[PROBLEM DESCRIPTION] Reproduce the material verbatim, from the line containing "Toggle to Gallery view" through the line containing "Looking at the screenshot, I should [584, 273].", both lines included.

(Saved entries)
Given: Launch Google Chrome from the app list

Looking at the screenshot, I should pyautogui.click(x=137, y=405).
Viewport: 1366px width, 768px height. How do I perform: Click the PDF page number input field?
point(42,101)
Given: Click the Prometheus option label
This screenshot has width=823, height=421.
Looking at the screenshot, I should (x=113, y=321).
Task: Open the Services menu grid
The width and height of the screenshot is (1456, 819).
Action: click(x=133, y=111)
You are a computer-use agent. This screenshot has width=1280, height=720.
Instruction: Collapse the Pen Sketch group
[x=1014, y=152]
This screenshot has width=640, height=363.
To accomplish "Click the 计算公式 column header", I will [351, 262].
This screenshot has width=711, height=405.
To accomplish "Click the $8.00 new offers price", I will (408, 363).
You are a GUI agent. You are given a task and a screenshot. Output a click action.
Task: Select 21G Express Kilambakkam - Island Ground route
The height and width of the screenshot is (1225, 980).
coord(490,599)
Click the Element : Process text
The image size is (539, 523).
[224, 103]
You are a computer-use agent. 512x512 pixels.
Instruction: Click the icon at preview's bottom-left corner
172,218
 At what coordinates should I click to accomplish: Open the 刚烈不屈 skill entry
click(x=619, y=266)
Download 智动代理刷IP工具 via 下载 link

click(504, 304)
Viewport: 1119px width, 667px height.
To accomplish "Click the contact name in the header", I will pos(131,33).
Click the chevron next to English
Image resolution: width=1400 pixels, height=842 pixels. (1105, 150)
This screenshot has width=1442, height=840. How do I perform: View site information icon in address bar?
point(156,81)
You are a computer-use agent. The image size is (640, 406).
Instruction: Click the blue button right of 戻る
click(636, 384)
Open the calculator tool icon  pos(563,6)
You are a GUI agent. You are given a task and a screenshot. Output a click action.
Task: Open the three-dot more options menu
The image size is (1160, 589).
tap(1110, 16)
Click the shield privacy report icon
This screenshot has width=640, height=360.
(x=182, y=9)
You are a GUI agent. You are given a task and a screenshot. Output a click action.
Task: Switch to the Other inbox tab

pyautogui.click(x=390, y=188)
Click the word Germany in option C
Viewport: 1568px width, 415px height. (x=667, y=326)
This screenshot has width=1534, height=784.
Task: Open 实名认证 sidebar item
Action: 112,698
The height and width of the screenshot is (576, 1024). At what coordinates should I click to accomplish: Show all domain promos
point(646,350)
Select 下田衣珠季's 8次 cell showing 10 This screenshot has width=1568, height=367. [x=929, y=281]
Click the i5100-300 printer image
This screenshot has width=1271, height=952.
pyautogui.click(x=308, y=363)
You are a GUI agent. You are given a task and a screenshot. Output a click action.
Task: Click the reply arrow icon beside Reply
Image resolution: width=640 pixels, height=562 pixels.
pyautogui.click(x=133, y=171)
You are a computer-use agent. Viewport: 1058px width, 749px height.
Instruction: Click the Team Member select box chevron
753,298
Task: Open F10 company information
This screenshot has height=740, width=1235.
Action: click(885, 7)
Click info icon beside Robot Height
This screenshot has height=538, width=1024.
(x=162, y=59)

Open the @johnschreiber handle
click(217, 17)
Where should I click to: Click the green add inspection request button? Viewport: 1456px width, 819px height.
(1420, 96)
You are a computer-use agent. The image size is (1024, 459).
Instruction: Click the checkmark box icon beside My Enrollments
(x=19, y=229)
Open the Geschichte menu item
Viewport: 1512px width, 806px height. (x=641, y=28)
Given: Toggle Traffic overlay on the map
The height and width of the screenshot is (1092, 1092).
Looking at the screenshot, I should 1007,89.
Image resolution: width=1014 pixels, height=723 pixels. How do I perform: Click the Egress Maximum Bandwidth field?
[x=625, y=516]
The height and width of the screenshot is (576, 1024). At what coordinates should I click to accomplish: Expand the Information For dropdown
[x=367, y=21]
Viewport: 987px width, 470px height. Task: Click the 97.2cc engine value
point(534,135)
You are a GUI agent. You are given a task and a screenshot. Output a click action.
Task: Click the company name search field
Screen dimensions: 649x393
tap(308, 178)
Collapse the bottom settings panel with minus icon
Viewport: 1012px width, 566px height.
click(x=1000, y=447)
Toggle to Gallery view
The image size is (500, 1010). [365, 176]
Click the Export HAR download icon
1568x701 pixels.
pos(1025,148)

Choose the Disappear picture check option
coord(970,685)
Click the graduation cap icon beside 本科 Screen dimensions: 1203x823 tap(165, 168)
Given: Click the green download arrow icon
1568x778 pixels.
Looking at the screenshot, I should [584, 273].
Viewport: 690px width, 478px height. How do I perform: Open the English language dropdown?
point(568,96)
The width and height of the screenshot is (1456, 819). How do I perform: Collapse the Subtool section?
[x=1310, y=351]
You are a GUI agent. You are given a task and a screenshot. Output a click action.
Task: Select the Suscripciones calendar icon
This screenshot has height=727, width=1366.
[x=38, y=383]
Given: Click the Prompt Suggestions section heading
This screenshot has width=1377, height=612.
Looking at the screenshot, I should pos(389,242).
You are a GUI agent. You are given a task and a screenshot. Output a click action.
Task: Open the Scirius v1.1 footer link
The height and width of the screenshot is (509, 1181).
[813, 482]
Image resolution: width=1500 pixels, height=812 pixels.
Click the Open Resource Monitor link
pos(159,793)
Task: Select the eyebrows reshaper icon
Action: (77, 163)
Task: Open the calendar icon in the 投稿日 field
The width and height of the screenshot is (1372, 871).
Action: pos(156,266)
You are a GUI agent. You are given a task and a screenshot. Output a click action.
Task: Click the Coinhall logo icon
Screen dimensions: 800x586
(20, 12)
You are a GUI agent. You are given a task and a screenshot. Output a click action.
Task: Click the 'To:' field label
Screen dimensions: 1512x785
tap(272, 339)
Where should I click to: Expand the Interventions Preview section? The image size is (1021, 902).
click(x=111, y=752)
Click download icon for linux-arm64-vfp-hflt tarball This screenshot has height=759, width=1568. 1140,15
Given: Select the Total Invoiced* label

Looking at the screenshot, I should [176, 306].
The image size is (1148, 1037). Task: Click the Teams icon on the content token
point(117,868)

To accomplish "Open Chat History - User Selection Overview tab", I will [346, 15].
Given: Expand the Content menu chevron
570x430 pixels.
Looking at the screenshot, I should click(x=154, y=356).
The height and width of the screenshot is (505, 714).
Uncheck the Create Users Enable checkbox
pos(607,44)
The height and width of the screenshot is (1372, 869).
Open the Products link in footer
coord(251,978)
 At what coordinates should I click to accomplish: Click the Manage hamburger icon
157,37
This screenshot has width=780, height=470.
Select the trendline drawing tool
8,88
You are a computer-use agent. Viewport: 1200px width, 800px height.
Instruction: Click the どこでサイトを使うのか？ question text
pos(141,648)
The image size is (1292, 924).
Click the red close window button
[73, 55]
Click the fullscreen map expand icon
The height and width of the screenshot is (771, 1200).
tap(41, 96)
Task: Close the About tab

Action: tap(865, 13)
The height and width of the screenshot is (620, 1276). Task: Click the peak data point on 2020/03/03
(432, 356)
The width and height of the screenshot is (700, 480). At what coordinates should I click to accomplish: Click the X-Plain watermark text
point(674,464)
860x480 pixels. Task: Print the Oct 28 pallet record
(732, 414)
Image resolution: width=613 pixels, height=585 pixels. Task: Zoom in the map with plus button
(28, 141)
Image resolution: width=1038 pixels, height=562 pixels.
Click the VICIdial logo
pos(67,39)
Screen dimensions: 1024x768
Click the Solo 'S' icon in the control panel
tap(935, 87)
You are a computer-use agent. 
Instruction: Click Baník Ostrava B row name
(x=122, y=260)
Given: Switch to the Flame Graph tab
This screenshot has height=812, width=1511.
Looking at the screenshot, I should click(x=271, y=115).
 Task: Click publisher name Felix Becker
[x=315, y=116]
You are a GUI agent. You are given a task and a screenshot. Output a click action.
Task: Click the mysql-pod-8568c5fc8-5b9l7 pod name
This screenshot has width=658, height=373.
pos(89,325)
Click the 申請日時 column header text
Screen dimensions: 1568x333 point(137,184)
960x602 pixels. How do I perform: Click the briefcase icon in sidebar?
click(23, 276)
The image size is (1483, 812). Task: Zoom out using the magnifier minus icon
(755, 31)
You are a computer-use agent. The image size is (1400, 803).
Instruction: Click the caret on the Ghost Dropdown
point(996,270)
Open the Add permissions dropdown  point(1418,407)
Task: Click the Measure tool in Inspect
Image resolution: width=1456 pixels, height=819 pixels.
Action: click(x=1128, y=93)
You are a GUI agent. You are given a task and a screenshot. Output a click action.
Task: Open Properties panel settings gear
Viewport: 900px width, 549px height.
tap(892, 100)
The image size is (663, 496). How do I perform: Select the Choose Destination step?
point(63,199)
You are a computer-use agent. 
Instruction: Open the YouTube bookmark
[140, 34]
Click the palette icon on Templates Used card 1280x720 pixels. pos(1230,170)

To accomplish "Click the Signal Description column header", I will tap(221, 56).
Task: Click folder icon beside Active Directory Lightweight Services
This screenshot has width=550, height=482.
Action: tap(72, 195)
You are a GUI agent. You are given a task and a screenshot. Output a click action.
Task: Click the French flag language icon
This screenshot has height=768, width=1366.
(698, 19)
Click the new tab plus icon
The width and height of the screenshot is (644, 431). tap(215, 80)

[FINAL RESULT]
Toggle to Gallery view
The image size is (500, 1010). [365, 176]
Click the Export HAR download icon
1568x701 pixels.
pos(1025,148)

Choose the Disappear picture check option
coord(970,685)
Click the graduation cap icon beside 本科 Screen dimensions: 1203x823 tap(165, 168)
Given: Click the green download arrow icon
1568x778 pixels.
Looking at the screenshot, I should [584, 273].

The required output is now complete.